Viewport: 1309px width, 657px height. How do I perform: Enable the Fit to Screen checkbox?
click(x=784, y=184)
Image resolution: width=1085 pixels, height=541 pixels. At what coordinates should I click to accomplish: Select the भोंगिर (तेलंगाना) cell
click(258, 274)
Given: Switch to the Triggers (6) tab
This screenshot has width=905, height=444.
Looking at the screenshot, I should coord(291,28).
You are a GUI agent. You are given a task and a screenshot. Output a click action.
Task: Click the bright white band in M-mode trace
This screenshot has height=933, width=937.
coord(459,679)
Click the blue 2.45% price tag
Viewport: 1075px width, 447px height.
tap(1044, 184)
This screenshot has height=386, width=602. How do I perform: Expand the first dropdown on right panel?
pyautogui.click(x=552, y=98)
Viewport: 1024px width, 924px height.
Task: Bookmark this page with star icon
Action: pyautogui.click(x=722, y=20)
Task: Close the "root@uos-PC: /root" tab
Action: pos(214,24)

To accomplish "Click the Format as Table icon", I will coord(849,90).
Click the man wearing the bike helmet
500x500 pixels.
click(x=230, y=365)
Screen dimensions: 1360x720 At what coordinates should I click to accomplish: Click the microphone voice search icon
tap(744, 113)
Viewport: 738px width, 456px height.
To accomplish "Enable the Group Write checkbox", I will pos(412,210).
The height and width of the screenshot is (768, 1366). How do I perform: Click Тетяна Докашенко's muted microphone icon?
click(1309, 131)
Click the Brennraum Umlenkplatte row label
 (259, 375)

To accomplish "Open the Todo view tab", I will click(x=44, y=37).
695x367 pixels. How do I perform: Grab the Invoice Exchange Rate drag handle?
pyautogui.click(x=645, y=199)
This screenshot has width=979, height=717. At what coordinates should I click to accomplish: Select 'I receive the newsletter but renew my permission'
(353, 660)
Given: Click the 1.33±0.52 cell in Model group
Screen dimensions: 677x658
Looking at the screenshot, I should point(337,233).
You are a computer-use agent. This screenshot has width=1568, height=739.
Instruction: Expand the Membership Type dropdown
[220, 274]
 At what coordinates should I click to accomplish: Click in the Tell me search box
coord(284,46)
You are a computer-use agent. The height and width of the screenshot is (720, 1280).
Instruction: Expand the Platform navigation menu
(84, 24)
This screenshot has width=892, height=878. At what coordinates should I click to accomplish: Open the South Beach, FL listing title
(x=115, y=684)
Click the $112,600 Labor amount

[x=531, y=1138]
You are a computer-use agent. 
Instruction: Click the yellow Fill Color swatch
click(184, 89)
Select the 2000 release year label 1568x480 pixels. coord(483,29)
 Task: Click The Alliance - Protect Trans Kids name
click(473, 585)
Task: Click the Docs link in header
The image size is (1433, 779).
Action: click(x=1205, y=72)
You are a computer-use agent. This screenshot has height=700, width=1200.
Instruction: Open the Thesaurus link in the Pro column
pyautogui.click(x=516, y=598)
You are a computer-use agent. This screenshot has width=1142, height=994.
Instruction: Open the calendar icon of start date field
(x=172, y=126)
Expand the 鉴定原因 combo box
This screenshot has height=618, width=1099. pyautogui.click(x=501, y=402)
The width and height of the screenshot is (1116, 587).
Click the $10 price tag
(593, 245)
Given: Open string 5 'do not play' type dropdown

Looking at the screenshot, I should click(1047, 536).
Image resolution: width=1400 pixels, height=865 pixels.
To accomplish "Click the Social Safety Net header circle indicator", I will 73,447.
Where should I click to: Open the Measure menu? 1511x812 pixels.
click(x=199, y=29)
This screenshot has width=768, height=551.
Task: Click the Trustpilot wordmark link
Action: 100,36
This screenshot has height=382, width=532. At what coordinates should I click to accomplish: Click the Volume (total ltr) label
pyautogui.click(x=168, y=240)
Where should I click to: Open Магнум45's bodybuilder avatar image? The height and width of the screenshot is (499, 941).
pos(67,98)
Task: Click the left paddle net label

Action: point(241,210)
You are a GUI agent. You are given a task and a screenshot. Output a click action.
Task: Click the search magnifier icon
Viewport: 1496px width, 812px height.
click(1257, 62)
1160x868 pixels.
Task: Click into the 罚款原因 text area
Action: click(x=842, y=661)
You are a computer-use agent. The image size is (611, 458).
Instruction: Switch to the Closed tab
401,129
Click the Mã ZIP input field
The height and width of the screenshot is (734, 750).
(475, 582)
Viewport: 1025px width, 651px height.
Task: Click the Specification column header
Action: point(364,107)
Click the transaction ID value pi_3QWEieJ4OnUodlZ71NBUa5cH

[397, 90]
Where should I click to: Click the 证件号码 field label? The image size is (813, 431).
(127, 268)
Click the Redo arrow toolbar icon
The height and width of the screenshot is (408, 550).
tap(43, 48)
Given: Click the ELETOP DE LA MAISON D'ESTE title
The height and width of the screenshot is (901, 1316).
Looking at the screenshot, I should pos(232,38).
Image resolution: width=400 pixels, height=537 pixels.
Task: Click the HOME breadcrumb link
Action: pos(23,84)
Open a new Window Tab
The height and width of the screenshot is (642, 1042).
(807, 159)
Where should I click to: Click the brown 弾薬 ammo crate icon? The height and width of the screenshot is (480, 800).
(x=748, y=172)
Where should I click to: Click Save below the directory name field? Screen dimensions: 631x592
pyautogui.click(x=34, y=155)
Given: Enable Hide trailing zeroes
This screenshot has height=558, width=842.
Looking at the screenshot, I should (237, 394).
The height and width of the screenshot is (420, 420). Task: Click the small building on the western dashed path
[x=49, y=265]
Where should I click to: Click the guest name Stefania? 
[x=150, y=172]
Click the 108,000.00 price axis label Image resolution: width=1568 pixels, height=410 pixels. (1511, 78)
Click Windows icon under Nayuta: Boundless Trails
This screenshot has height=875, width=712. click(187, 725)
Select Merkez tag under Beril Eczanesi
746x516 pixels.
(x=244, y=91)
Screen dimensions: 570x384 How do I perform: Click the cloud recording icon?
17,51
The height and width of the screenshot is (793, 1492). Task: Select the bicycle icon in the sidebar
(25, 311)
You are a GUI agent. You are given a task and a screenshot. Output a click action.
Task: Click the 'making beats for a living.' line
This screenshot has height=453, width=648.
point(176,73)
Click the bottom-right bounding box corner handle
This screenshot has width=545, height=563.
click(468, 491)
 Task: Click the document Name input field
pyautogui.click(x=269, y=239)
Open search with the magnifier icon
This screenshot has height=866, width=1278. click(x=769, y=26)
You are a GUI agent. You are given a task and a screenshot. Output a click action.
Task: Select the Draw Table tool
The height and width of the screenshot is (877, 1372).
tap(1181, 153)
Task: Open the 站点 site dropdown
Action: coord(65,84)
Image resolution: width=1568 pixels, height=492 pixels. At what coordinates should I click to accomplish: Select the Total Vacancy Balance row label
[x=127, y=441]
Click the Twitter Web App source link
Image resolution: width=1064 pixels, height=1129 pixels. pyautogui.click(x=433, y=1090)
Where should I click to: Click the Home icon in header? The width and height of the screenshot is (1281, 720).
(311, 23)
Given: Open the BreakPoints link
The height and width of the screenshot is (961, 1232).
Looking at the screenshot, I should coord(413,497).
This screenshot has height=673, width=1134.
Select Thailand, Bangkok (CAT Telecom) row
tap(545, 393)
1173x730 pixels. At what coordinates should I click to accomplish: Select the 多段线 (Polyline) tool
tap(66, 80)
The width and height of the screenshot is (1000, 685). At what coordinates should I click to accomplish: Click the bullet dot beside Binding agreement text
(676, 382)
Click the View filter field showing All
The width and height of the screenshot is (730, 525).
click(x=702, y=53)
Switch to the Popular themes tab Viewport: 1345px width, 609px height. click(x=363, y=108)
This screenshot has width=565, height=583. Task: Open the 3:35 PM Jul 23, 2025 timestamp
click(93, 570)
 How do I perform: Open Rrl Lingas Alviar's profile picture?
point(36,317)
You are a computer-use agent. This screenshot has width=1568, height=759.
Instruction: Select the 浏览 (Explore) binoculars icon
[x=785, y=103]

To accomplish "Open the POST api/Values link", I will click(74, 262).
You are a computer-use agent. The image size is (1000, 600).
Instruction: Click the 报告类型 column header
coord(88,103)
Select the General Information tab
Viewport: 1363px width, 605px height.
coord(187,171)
#####
The job is to copy each line from the material above that holds the word "Table".

To accomplish "Click the Format as Table icon", I will coord(849,90).
Task: Select the Draw Table tool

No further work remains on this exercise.